I recently made a penitent flogger out of eight strands of leather. It is a nasty little piece of work that can deliver a significant sting with very little effort on the part of the dominant. As I made it, I had wondered how I would feel when I actually used it. I knew it would be nastier than anything I'd wielded yet and I wondered how Pet would react and how I'd feel about his reactions.
I warmed him up a little with my favorite rope flogger and the Josephine I kept for myself before switching to the new flogger. I then proceeded to deliver 100 strikes in groups of ten to twenty at a time. It was challenging for him - it was easy to tell. Still he held his place, maintained his position and refrained from using "yellow". The notion he would willingly take on this challenge because I willed it was humbling and exhilarating at the same time. In between sets, I caressed and stroked his stinging skin, and gently hold him as I told him how pleased I was.

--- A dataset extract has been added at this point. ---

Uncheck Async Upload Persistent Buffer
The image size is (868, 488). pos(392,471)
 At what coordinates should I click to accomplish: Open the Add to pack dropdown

The look on his face as I ended the final set was striking. He looked like he'd had his limit, at least for the moment. He was a little reluctant to meet my eyes as he struggled to compose himself. I was concerned, wondering if I'd pushed him a little too far. I knew I'd pushed him hard as the type of sensation that flogger delivers is definitely the most difficult for him to process. At the same time, he is proud of his stoicism. He didn't use his safe word, and I respect his desire to be pushed. Afterwards, I acknowledged the achievement aloud and how I hadn't been sure how far we would actually get. As I held him, I made it plain he had exceeded my expectations and that I admired his resolution to stick with it to the end. His smile let me know he was pleased he'd made it through as well.

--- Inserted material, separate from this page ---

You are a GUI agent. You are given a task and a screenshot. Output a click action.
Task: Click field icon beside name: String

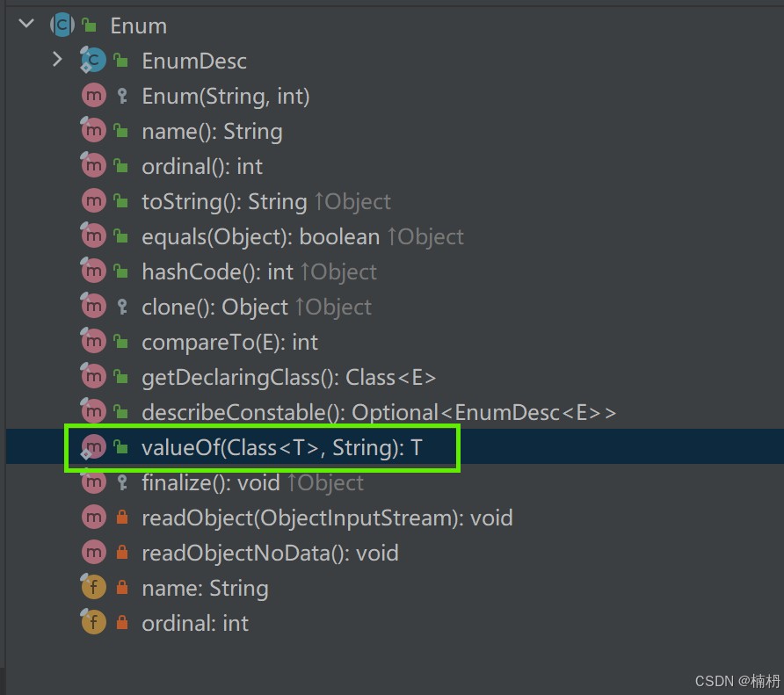pos(93,588)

I've had moments with Pet when his facial expressions of pain have been thrilling and exhilarating, like the first session with the penitent flogger. His facial expressions the following day provoked an entirely different response. While they were familiar, the helplessness and exhaustion in his eyes was different. The pain he was experiencing was uncontrollable and persisted for hours (i.e. from a very intense headache). He could not keep up with it nor find a way to provide any relief. I could offer nothing to ease his discomfort. I have found it emotionally and almost physically painful to helplessly watch his reactions.
I've been reminded there are limits to my brand of sadism. In order for me to enjoy his discomfort, I need to be in control of how the sensations are administered. I need to be effective in helping him to successfully process his pain and in offering him comfort. And most importantly, I want either him or me to be able to make the pain stop. Without these limits, there is no pleasure at all for me in watching his discomfort. There is only concern for his well being and determination to find a way to help make it better.